• Problem description
Look for the word "height" in the entries and copy every line where it shows up.

::::::

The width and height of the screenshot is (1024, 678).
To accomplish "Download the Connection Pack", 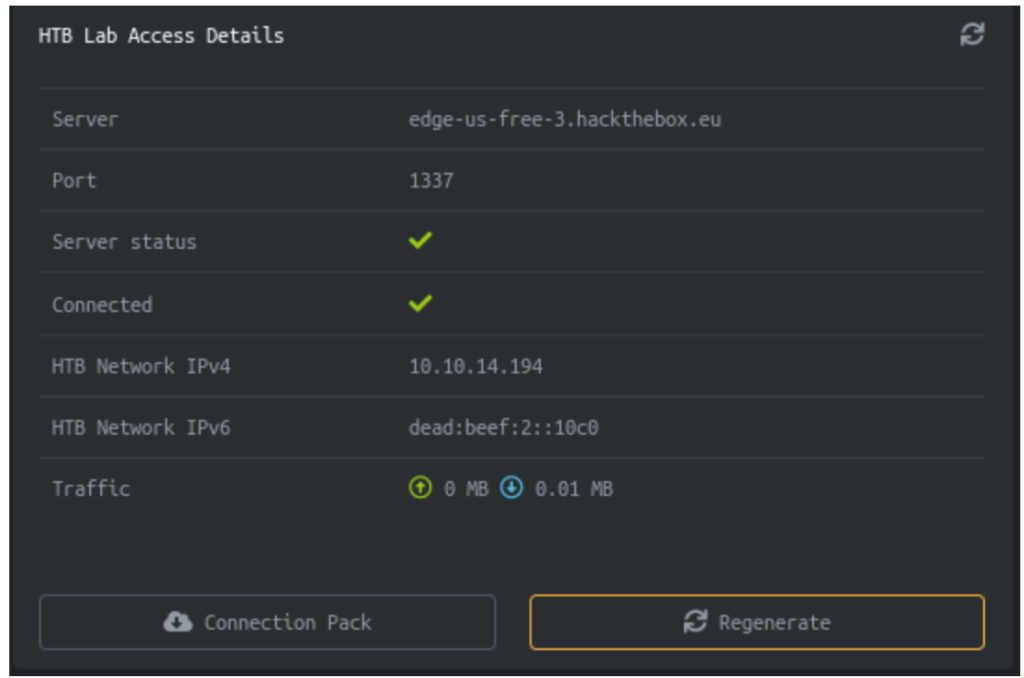I will (267, 622).
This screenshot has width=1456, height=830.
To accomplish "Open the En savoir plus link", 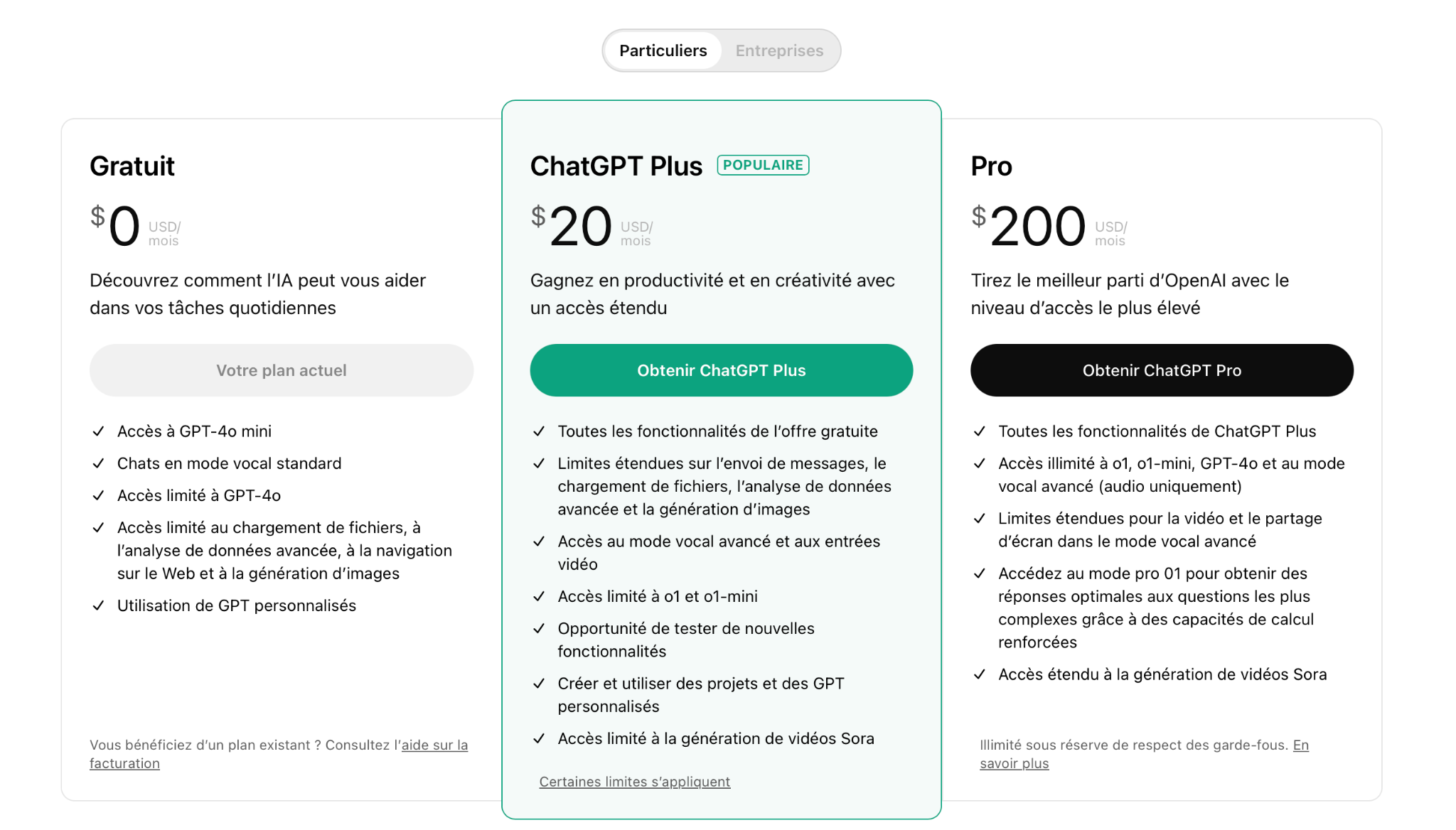I will click(x=1300, y=745).
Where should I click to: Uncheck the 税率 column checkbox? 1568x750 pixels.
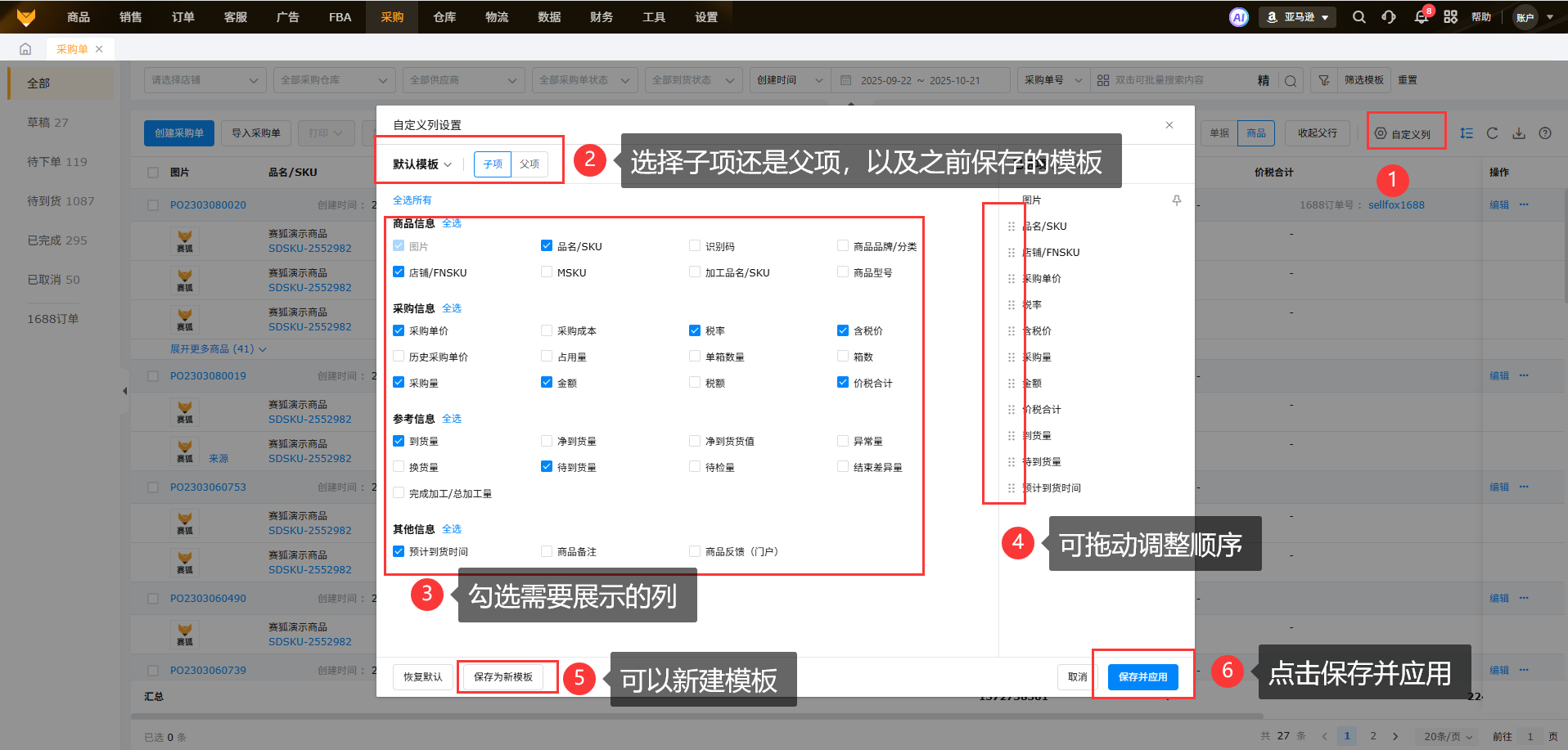(x=695, y=330)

::::::

• Response
The width and height of the screenshot is (1024, 678).
This screenshot has width=1456, height=830.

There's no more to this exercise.